══ Information given ══
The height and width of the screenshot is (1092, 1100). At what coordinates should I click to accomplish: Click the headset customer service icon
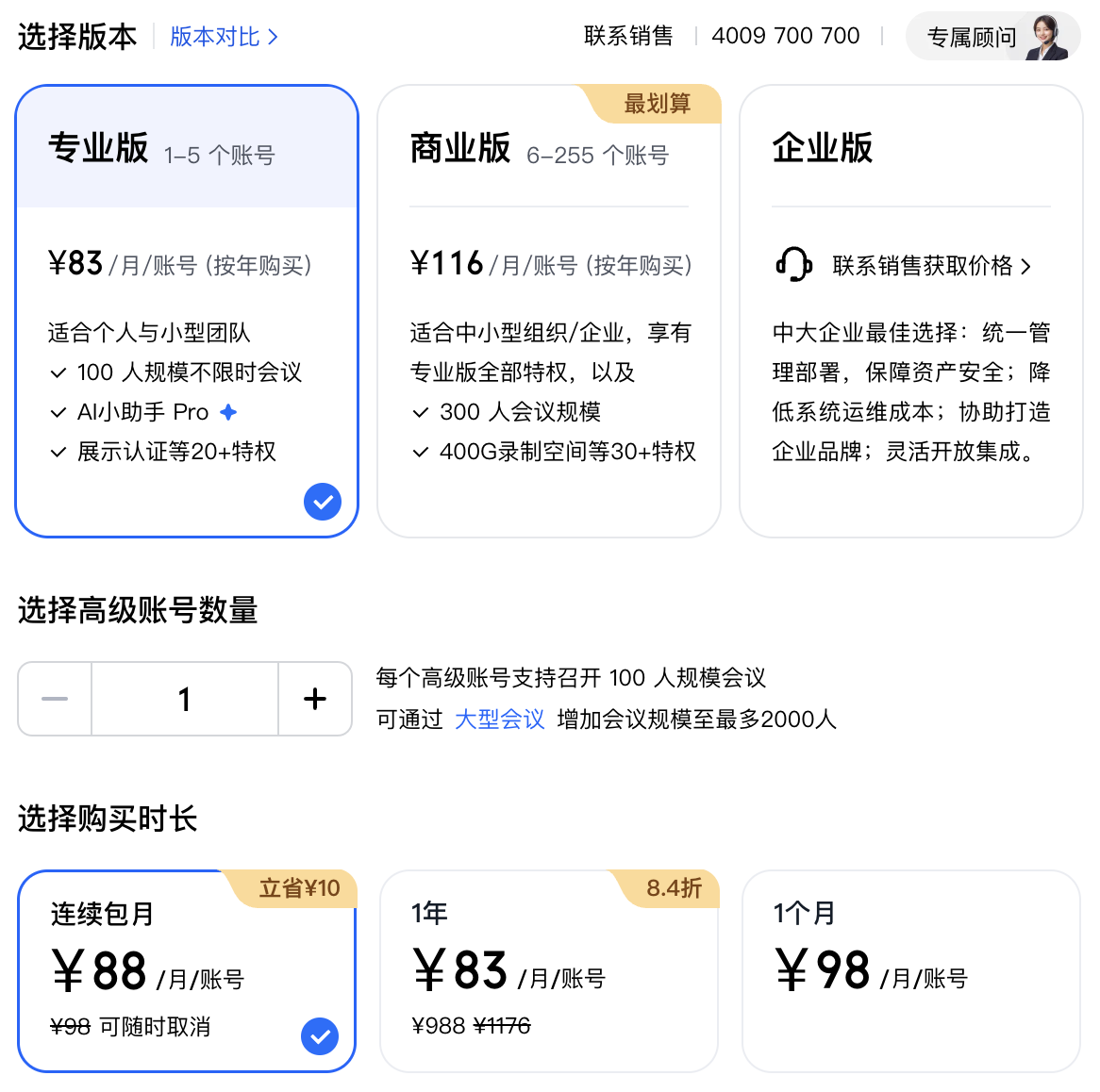793,265
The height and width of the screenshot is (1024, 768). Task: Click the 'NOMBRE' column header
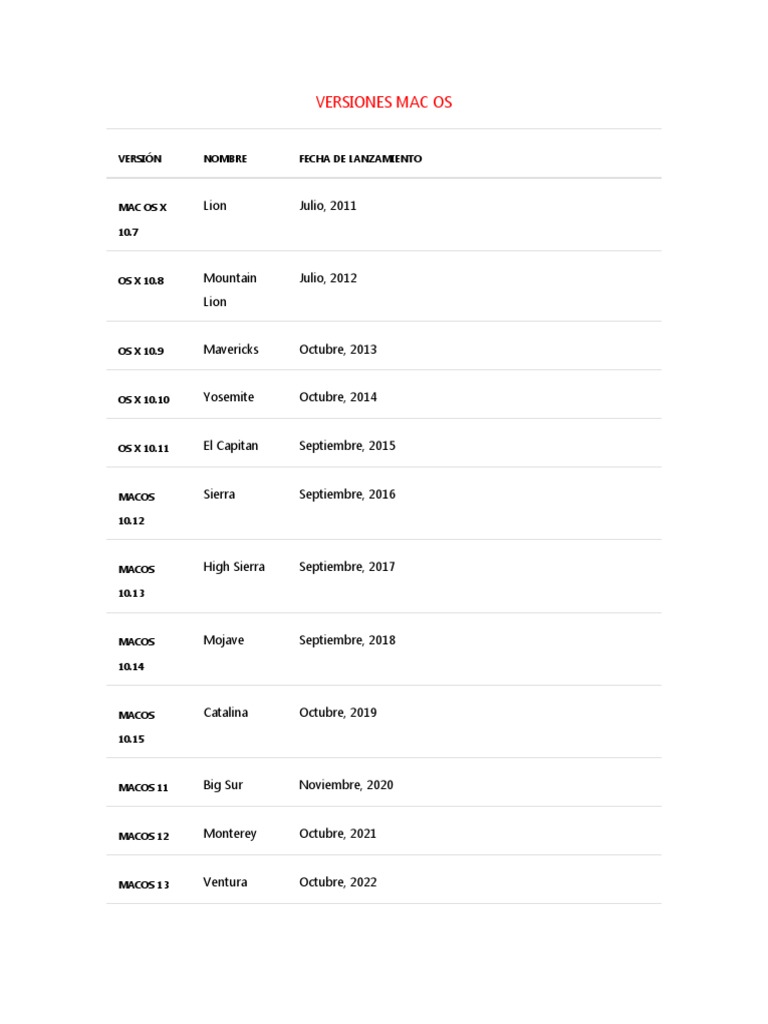[225, 159]
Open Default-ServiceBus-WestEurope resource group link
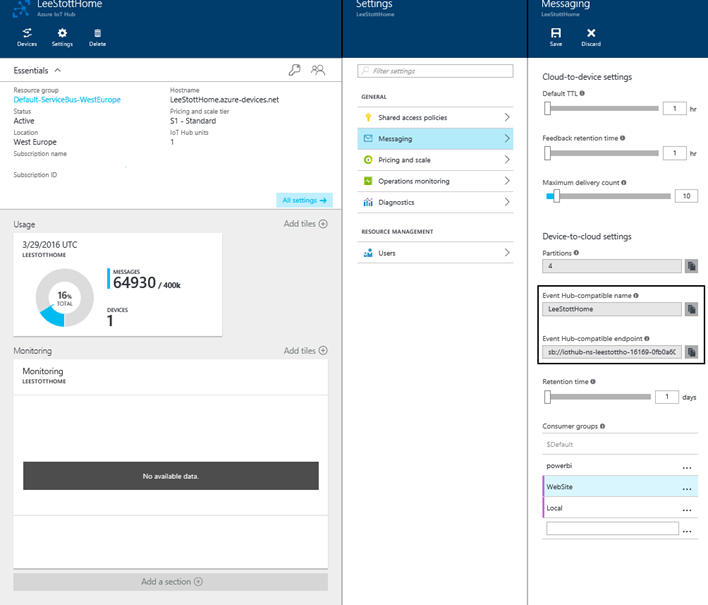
═══
**What you should do:**
Set each line of the records down exactly, leaving every picture out.

**Your response:**
The height and width of the screenshot is (1092, 1100). At what coordinates should I click to accomplish: Click the headset customer service icon
793,265
The height and width of the screenshot is (1024, 768). Task: Click the 'NOMBRE' column header
[225, 159]
Open Default-ServiceBus-WestEurope resource group link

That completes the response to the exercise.